> _Entries shown_:

○ ○ ○ ○ ○ ○ ○

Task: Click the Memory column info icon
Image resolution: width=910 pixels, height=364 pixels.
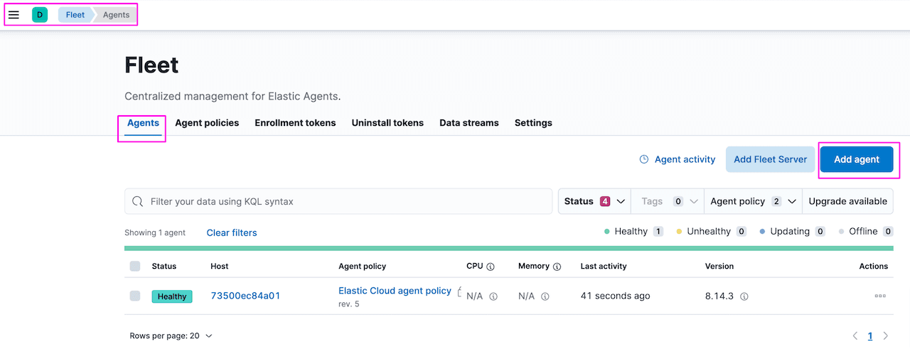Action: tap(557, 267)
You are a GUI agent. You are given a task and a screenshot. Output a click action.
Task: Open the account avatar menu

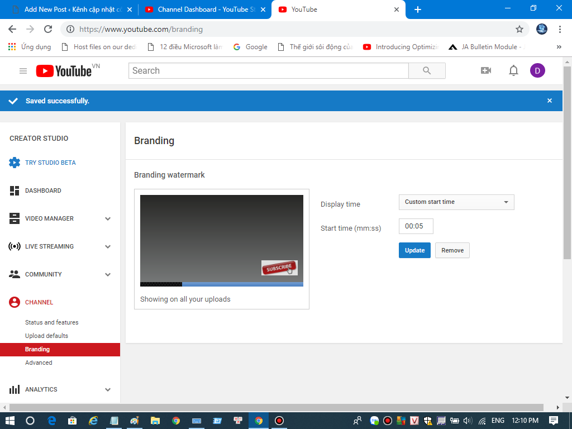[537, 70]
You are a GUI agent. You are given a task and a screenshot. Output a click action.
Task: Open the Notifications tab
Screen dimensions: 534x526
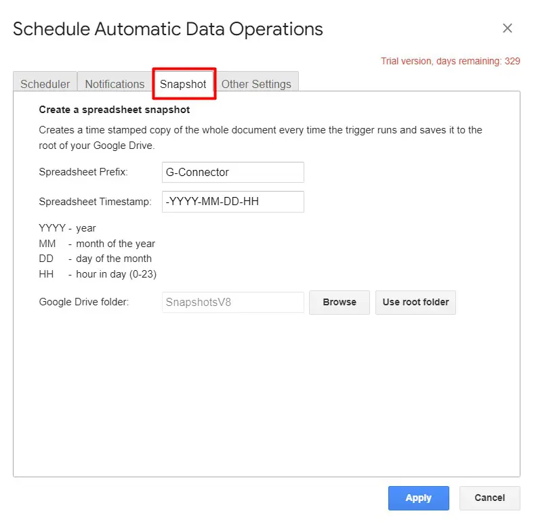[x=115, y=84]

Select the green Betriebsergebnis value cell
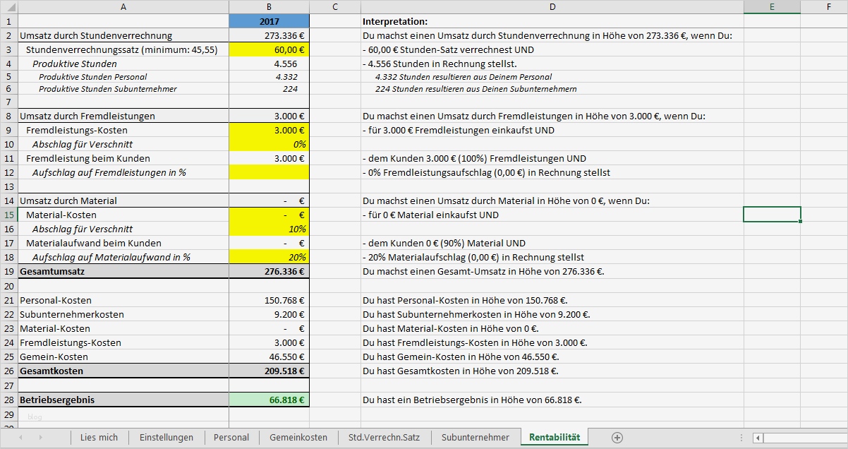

○ ○ ○ ○ ○ ○ ○

> _Task prompt_: Apart from the pictures, the whole listing should be reproduced exactly.

> _Your response_:
Task: Click the Memory column info icon
Image resolution: width=910 pixels, height=364 pixels.
Action: tap(557, 267)
You are a GUI agent. You are given a task and a screenshot. Output a click action.
Task: Open the account avatar menu

[537, 70]
You are a GUI agent. You are given a task and a screenshot. Output a click action.
Task: Open the Notifications tab
Screen dimensions: 534x526
[x=115, y=84]

Select the green Betriebsergebnis value cell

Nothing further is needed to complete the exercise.